# Task goal:
Once the records below have been read, copy them all out exactly.

[Stored items]

>>>

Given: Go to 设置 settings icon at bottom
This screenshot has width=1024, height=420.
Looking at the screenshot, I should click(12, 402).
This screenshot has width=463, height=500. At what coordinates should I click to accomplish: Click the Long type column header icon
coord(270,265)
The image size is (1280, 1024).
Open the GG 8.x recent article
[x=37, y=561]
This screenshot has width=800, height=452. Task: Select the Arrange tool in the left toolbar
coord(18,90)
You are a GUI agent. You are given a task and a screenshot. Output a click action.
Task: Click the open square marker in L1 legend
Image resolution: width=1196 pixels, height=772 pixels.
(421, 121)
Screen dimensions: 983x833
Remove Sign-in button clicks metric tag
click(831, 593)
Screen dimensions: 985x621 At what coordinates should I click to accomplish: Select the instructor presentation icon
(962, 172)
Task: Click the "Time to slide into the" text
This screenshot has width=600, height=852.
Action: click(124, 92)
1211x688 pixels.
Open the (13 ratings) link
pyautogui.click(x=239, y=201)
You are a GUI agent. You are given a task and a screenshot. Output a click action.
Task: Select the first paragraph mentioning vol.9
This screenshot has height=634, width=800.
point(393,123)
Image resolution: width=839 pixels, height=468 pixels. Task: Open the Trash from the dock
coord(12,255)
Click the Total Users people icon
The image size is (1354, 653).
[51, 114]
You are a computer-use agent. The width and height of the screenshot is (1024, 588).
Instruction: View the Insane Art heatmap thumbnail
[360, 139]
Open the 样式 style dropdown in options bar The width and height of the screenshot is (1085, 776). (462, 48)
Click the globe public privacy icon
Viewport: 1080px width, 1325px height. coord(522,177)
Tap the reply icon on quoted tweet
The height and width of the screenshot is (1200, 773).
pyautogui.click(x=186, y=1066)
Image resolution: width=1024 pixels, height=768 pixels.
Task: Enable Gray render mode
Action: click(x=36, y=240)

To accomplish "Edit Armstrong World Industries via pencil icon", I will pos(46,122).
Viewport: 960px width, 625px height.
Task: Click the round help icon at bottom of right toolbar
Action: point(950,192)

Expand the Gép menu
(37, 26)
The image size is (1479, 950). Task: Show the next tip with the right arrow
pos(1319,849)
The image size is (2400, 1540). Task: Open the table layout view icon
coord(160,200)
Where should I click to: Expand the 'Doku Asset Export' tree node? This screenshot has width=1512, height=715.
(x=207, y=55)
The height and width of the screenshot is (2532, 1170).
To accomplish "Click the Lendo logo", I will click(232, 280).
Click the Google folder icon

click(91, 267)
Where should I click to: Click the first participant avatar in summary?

<<<

# Response:
Given: Go to 设置 settings icon at bottom
This screenshot has width=1024, height=420.
Looking at the screenshot, I should click(12, 402).
This screenshot has width=463, height=500. At what coordinates should I click to accomplish: Click the Long type column header icon
coord(270,265)
The image size is (1280, 1024).
Open the GG 8.x recent article
[x=37, y=561]
This screenshot has width=800, height=452. Task: Select the Arrange tool in the left toolbar
coord(18,90)
You are a GUI agent. You are given a task and a screenshot. Output a click action.
Task: Click the open square marker in L1 legend
Image resolution: width=1196 pixels, height=772 pixels.
(421, 121)
Screen dimensions: 983x833
Remove Sign-in button clicks metric tag
click(831, 593)
Screen dimensions: 985x621 At what coordinates should I click to accomplish: Select the instructor presentation icon
(962, 172)
Task: Click the "Time to slide into the" text
This screenshot has width=600, height=852.
Action: click(124, 92)
1211x688 pixels.
Open the (13 ratings) link
pyautogui.click(x=239, y=201)
You are a GUI agent. You are given a task and a screenshot. Output a click action.
Task: Select the first paragraph mentioning vol.9
This screenshot has height=634, width=800.
point(393,123)
Image resolution: width=839 pixels, height=468 pixels. Task: Open the Trash from the dock
coord(12,255)
Click the Total Users people icon
The image size is (1354, 653).
[51, 114]
You are a computer-use agent. The width and height of the screenshot is (1024, 588).
Instruction: View the Insane Art heatmap thumbnail
[360, 139]
Open the 样式 style dropdown in options bar The width and height of the screenshot is (1085, 776). (462, 48)
Click the globe public privacy icon
Viewport: 1080px width, 1325px height. coord(522,177)
Tap the reply icon on quoted tweet
The height and width of the screenshot is (1200, 773).
pyautogui.click(x=186, y=1066)
Image resolution: width=1024 pixels, height=768 pixels.
Task: Enable Gray render mode
Action: click(x=36, y=240)

To accomplish "Edit Armstrong World Industries via pencil icon", I will pos(46,122).
Viewport: 960px width, 625px height.
Task: Click the round help icon at bottom of right toolbar
Action: point(950,192)

Expand the Gép menu
(37, 26)
The image size is (1479, 950). Task: Show the next tip with the right arrow
pos(1319,849)
The image size is (2400, 1540). Task: Open the table layout view icon
coord(160,200)
Where should I click to: Expand the 'Doku Asset Export' tree node? This screenshot has width=1512, height=715.
(x=207, y=55)
The height and width of the screenshot is (2532, 1170).
To accomplish "Click the Lendo logo", I will click(232, 280).
Click the Google folder icon

click(91, 267)
Where should I click to: Click the first participant avatar in summary?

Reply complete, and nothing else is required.